Wilmington, DE | Chemicals
180 million green kWh, 4% of total power used
Ten years ago the chemicals giant committed to running on 10 percent renewable energy by 2010. It still has a way to go—more than 200 million kWh, in fact—but the company is already getting energy from a wide range of sources, including biomass incinerated to make steam energy and landfill gas that fuels boilers.
21. Wells Fargo & Company
San Francisco, CA | Banking
175 million green kWh, 14% of total power used
Like many organizations, Wells Fargo has been purchasing credits to offset some of its prodigious energy use. But as a lender, it has also invested hundreds of millions of dollars in renewable energy projects, among them a wind farm in Texas and a 64-megawatt solar-photovoltaic plant outside of Las Vegas.
22. Los Angeles County Sanitation Districts
Whittier, CA | Government
171 million green kWh, 54% of total power used
What could be clean about a landfill? The energy it yields, of course. The sanitation districts, which manage landfills and wastewater treatment facilities, run 10 power plants off their own waste. Most of the energy comes from burning methane gas that seeps from landfills (as garbage decomposes) or that is emitted from water treatment (as bacteria break down solids). The departments are required by law to recapture the gas, and they’ve been turning it into energy since the 1970s. How long will the landfills keep coughing up fuel? One of the power plants is still running off a dump closed in the 1960s.

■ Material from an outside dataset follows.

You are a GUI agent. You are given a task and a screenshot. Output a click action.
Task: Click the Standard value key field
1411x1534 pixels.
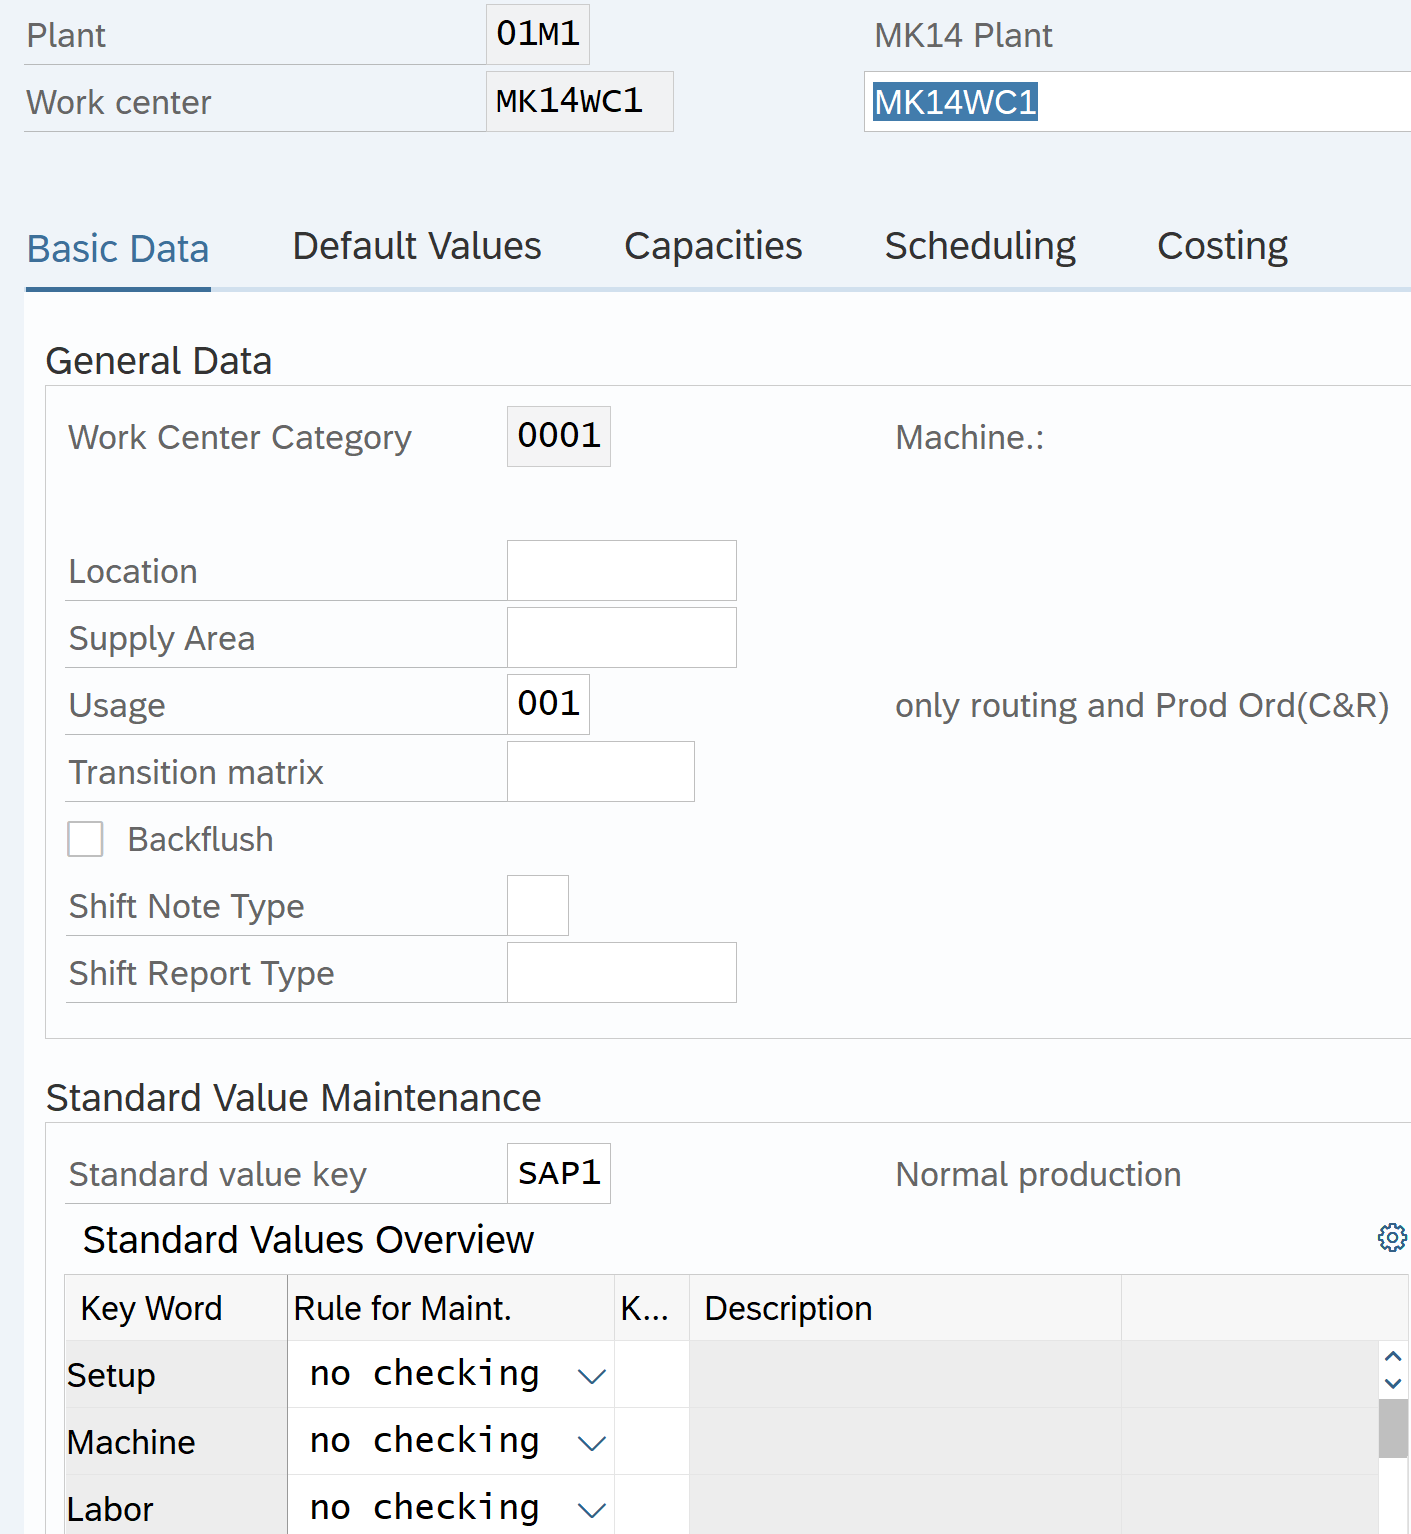[558, 1174]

The group is set to open a new 12-megawatt landfill power plant in Calabasas, Calif., in October.
23. U.S. Department of Energy
Washington, DC | Government
158 million green kWh, 3% of total power used
The Energy Department is partially powering its own headquarters through offset credits from geothermal energy, and its goal is to reach 7.5 percent renewable power by next year. The department’s National Renewable Energy Laboratory in Golden, Colo., also promotes research and design of new and improved technologies.
Schaumburg, IL | Food & Beverage
157 million green kWh, 100% of total power used
Quick to follow the lead of PepsiCo, PepsiAmericas—which, like the Pepsi Bottling Group, is one of the largest manufacturers and distributors of the soda company’s products—went all-renewable in a flash. By July 2007 energy for all its U.S. operations was entirely offset by green energy credits.
25. Vail Resorts
Broomfield, CO | Travel & Leisure
151 million green kWh, 100% of total power used
Put on those goggles—schussing just got a bit breezier. All the chairlifts, resorts and shops operated by the Vail, Beaver Creek, Breckenridge, Keystone and Heavenly ski resorts are now run by green wind power generated in less mountainous states, such as Oklahoma and Iowa, and procured through offset credits.